START RECORDS SUPPLIED

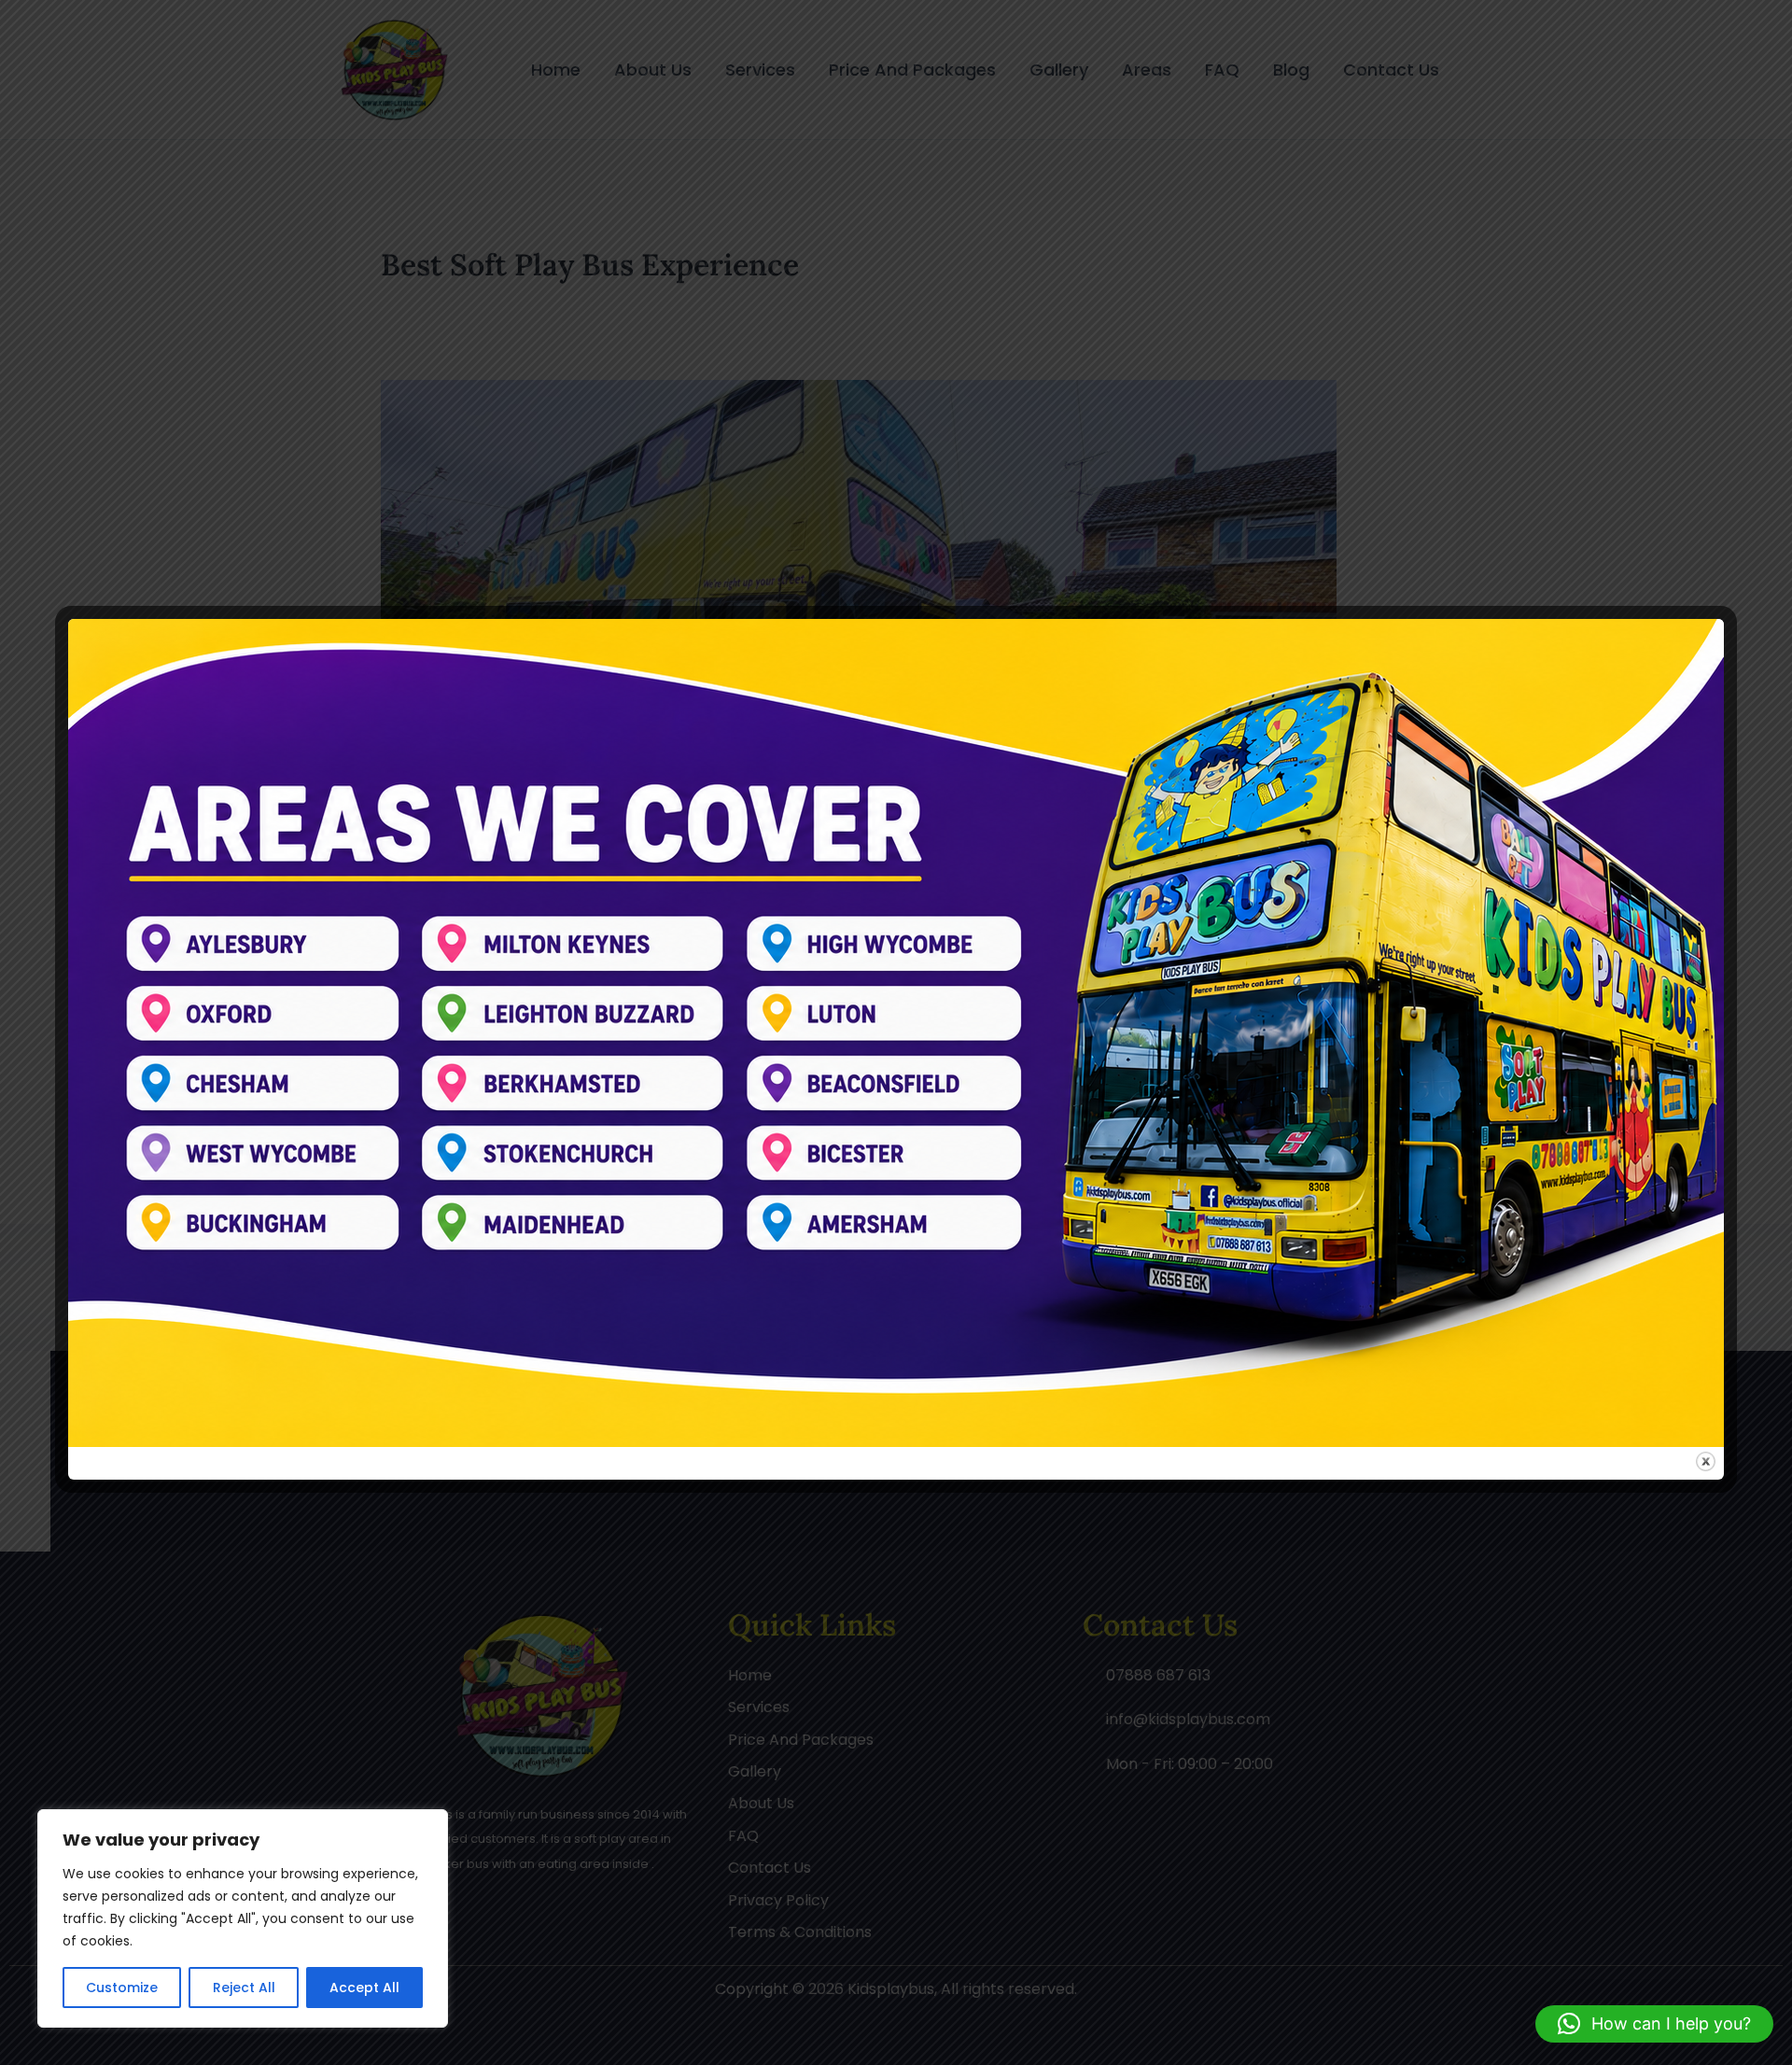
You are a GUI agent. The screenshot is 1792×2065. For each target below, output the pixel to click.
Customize (122, 1987)
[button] (1654, 2024)
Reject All (244, 1987)
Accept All (364, 1987)
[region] (242, 1918)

END RECORDS SUPPLIED

Would you restate the records above word for word and exclude the pictures?

**EXERCISE ANSWER:**
You are a GUI agent. The screenshot is 1792×2065. For each target below, output the pixel to click.
Customize (122, 1987)
[button] (1654, 2024)
Reject All (244, 1987)
Accept All (364, 1987)
[region] (242, 1918)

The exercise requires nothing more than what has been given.